**PAGE EXTRACT:**
○ ○ ○
Platform Compatibility¶
CloudTaser runs on any Kubernetes cluster with Linux nodes. However, the protection score varies by platform due to kernel configuration differences.
Protection Score by Platform¶
| Platform | Node OS | memfd_secret | kprobe enforcement | Max Score |
|---|---|---|---|---|
| GKE | Ubuntu | ✅ | ✅ | 100/115 |
| GKE | COS | ✅ | ❌ | 85/115 |
| AKS | Ubuntu 22.04 | ❌ | ✅ | 85/115 |
| AKS | Azure Linux | ✅ | ❌ | 85/115 |
| EKS | Ubuntu | ✅ | ✅ | ~100/115 |
| EKS | Amazon Linux | ❓ | ❓ | TBD |
| EKS | Bottlerocket | ❓ | ❌ | TBD |
| K3s/kubeadm | Ubuntu 22.04+ | Depends on kernel | ✅ | Up to 100/115 |
Recommended: GKE with Ubuntu nodes¶
For the highest protection score (100/115), use GKE with Ubuntu node images:
gcloud container node-pools create cloudtaser-pool \
--cluster=my-cluster \
--image-type=UBUNTU_CONTAINERD \
--machine-type=e2-standard-4
This is the only managed Kubernetes option that provides both memfd_secret (kernel-invisible memory) and CONFIG_BPF_KPROBE_OVERRIDE (synchronous syscall blocking).
Why scores differ¶
memfd_secret (15 points)¶
memfd_secret() creates memory regions invisible to the kernel itself. Requires CONFIG_SECRETMEM=y in the kernel.
- Available on: GKE (COS + Ubuntu), AKS Azure Linux, kernels 5.14+ with CONFIG_SECRETMEM
- Missing on: AKS Ubuntu 22.04 (Azure kernel disables CONFIG_SECRETMEM despite 5.14+ kernel)
- Fallback:
memfd_create + mlock— secrets still protected from swap/core dumps but visible to kernel modules
kprobe enforcement (15 points)¶
bpf_override_return() allows the eBPF agent to synchronously block syscalls (e.g., prevent /proc/environ reads). Requires CONFIG_BPF_KPROBE_OVERRIDE=y.
○ ○ ○
**TASK 1:**
Render the following sentence from the platform compatibility page in German: "memfd_secret() creates memory regions invisible to the kernel itself."
**TASK 2:**
Carry on the platform compatibility page from its final sentence, in the same format as the memfd_secret section.

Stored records
○ ○ ○
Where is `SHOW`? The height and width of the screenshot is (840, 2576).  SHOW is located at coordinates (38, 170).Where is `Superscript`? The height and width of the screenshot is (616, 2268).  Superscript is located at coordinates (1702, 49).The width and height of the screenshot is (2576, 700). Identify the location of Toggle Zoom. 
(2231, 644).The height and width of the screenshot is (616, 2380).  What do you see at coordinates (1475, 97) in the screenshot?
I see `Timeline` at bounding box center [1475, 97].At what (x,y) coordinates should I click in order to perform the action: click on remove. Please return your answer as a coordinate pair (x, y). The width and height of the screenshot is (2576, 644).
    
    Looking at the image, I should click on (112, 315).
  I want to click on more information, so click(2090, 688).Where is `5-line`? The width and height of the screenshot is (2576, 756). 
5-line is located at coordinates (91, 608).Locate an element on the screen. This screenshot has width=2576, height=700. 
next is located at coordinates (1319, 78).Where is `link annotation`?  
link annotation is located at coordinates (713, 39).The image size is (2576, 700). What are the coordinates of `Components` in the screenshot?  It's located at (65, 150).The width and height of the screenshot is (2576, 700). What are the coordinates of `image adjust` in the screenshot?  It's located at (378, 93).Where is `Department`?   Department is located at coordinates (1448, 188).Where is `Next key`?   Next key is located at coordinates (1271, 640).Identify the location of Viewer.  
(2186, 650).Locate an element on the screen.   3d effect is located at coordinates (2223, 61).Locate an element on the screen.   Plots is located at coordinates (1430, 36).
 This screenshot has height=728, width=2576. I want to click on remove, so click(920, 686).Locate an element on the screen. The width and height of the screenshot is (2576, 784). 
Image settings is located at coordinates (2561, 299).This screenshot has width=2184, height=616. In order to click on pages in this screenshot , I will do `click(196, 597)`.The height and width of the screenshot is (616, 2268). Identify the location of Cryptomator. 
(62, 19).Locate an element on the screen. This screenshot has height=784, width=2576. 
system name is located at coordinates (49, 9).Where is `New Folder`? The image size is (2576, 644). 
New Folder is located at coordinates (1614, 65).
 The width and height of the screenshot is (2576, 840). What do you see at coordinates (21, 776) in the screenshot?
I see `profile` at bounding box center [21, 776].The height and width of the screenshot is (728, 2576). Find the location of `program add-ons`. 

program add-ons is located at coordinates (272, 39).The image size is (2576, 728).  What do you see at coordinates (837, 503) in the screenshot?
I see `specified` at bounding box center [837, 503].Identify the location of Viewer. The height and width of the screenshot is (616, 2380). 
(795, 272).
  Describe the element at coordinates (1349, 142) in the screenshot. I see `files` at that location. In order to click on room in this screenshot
○ ○ ○
**ANSWER SECTION 1:**
memfd_secret() erstellt Speicherbereiche, die für den Kernel selbst unsichtbar sind.

**ANSWER SECTION 2:**
- Available on: Ubuntu kernels (Canonical enables this by default)
- Missing on: Cloud-native kernels (Azure Linux, GKE COS, Bottlerocket)
- Fallback: Reactive kill — the agent detects the violation and terminates the process after the fact
Why cloud kernels disable kprobe override¶
Cloud providers disable CONFIG_BPF_KPROBE_OVERRIDE because:
- It was designed for kernel developer testing, not production use
- It can be used offensively (block kill signals, bypass LSM hooks)
- Minimal attack surface is a design goal for cloud-native kernels
See eBPF issue #95 for detailed research.
Remaining 15 points¶
The remaining points require infrastructure changes not available on standard managed Kubernetes:
- cpu_mitigations (5 pts): Kernel boot parameters for CPU vulnerability mitigations. Not configurable on managed K8s.
- confidential_vm (10 pts): AMD SEV-SNP hardware memory encryption. Requires specific VM types (GKE:
--enable-confidential-nodes, AKS: DCasv5/ECasv5).